▶ [GOAL OF THE EXERCISE]
The expected output is exactly the lines below, starting at the line with "Image resolution: width=1280, height=2471." and ending at the line with "877-470-2975 (185, 2244)", both included; no other line belongs in it.

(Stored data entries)
========================================================================

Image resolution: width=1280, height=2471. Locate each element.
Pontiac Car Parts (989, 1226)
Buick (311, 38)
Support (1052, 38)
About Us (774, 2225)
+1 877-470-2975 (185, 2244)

========================================================================

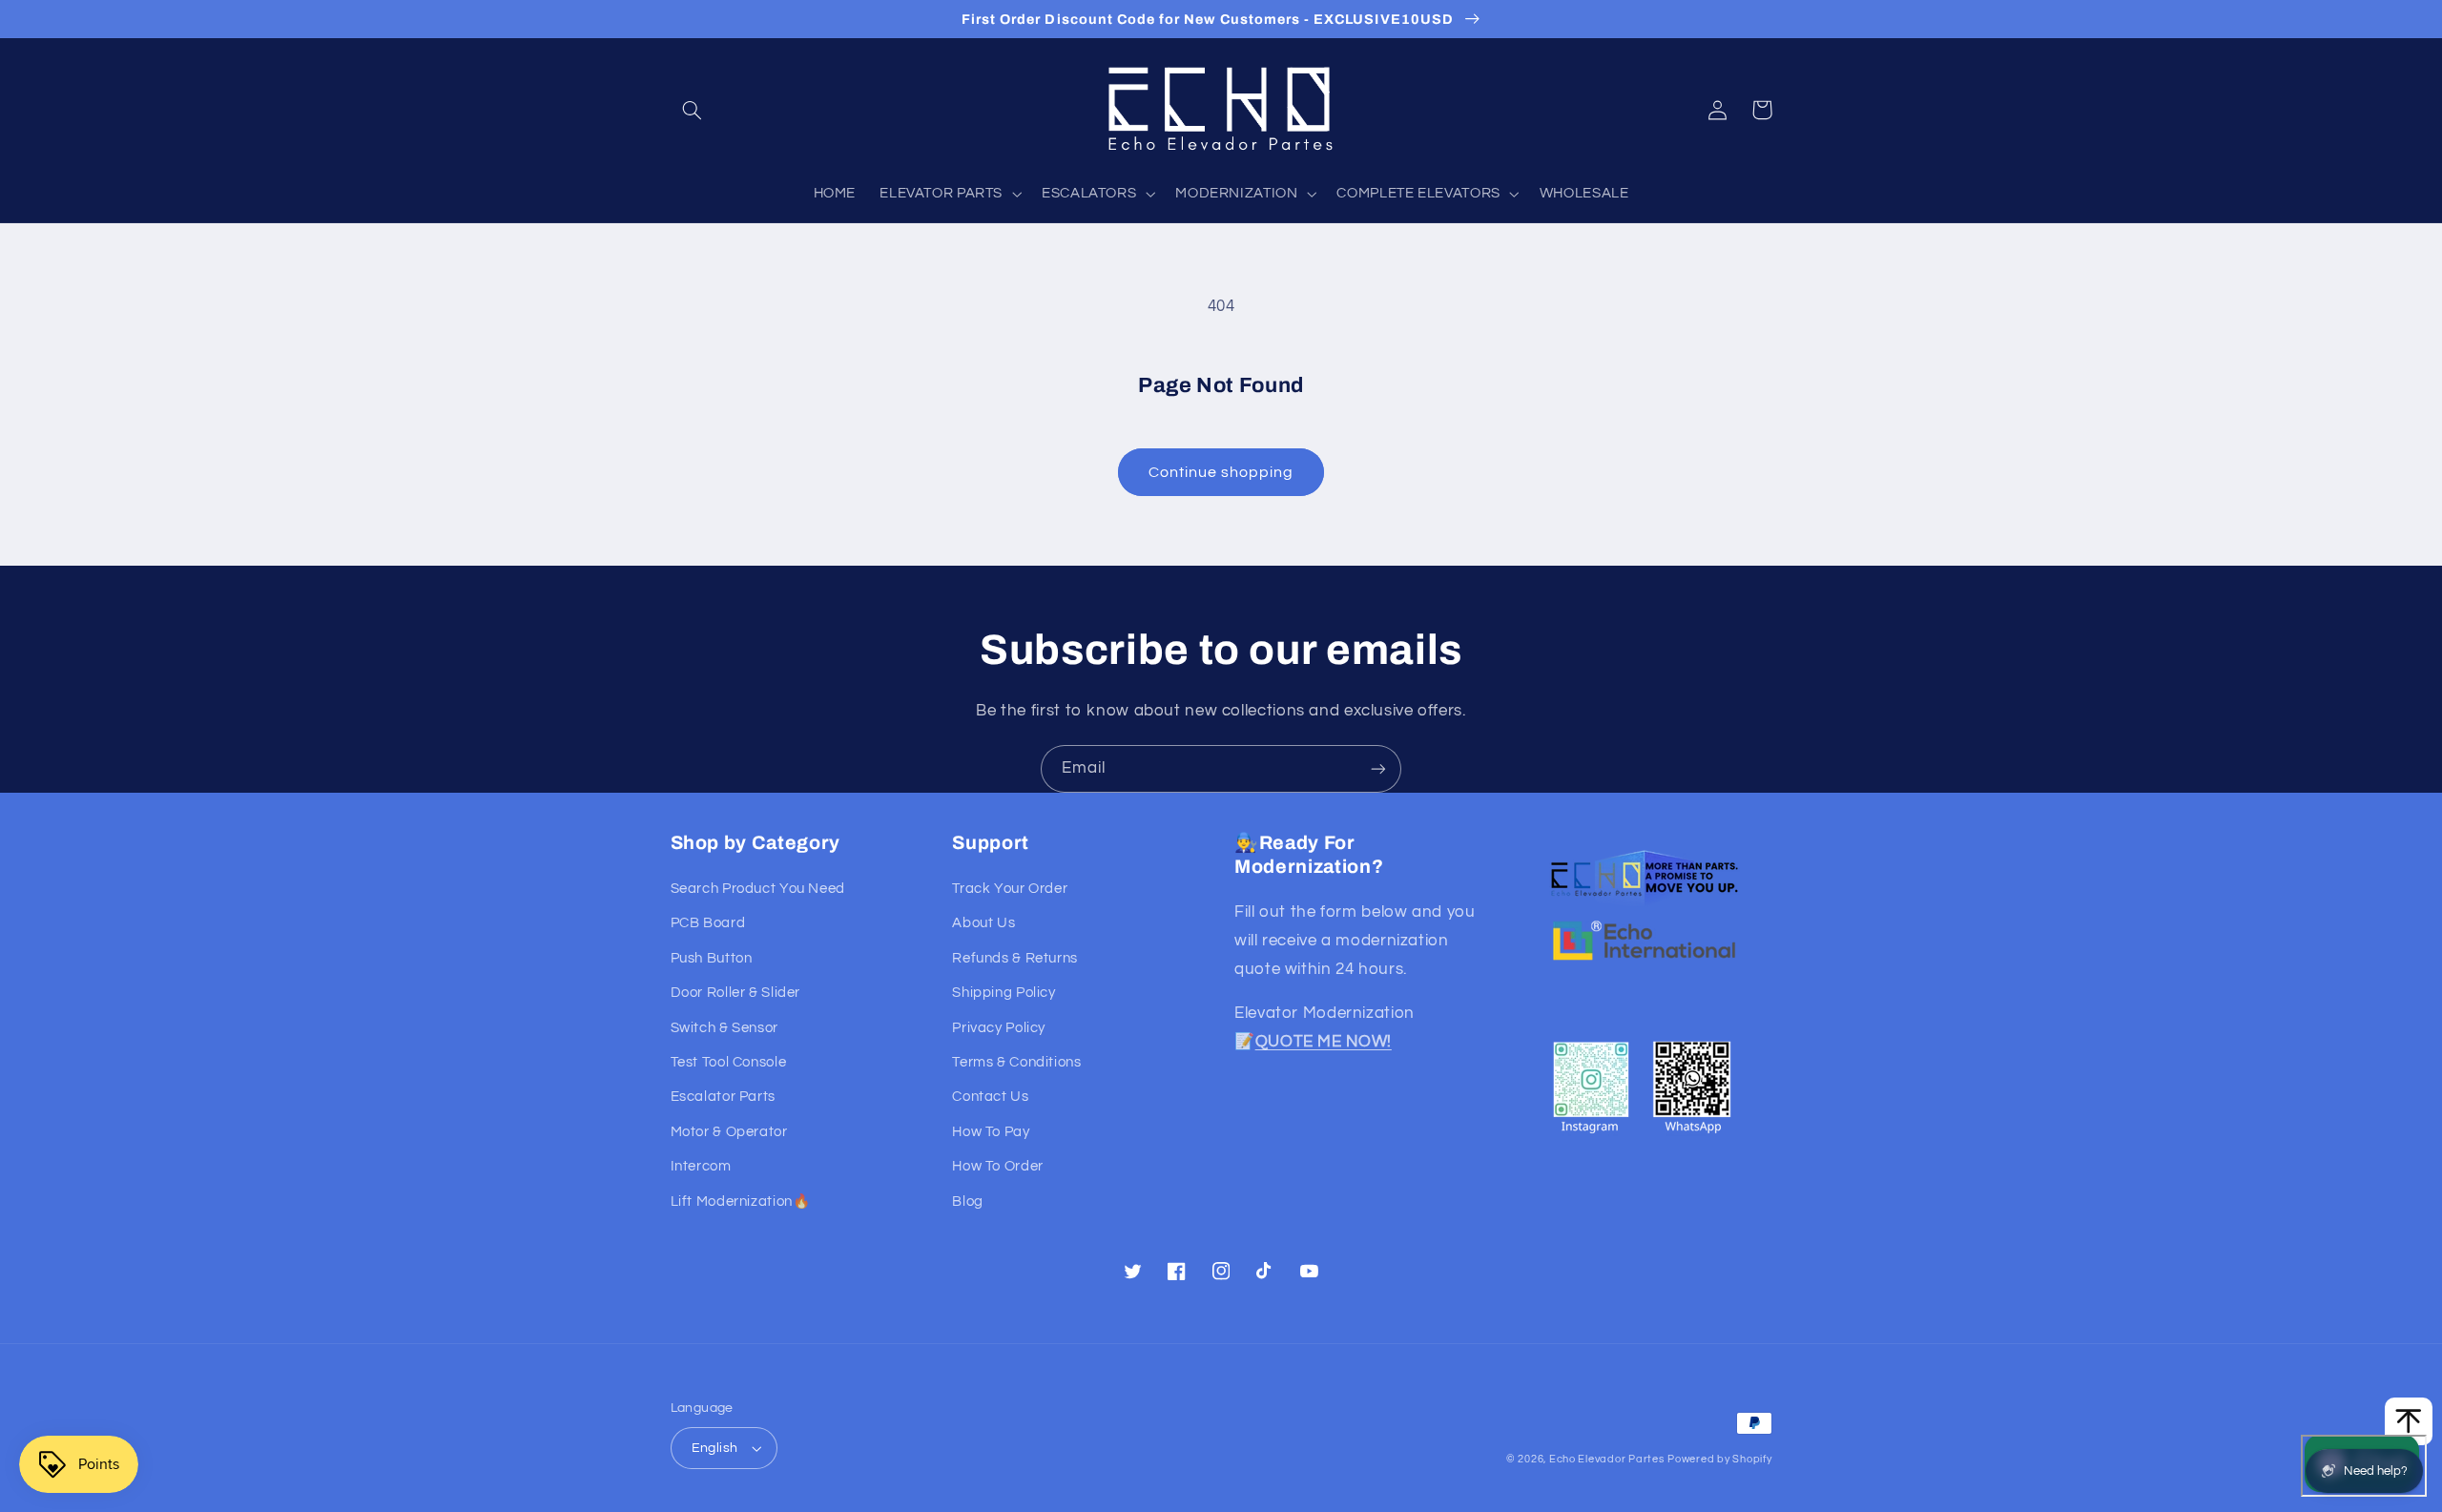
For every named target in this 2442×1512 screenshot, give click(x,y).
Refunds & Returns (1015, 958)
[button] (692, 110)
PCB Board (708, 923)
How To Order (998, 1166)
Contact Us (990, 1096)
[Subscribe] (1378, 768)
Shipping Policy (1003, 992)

========================================================================

▶ [ANSWER TO THE EXERCISE]
Image resolution: width=1280, height=2471. Locate each element.
Pontiac Car Parts (989, 1226)
Buick (311, 38)
Support (1052, 38)
About Us (774, 2225)
+1 877-470-2975 (185, 2244)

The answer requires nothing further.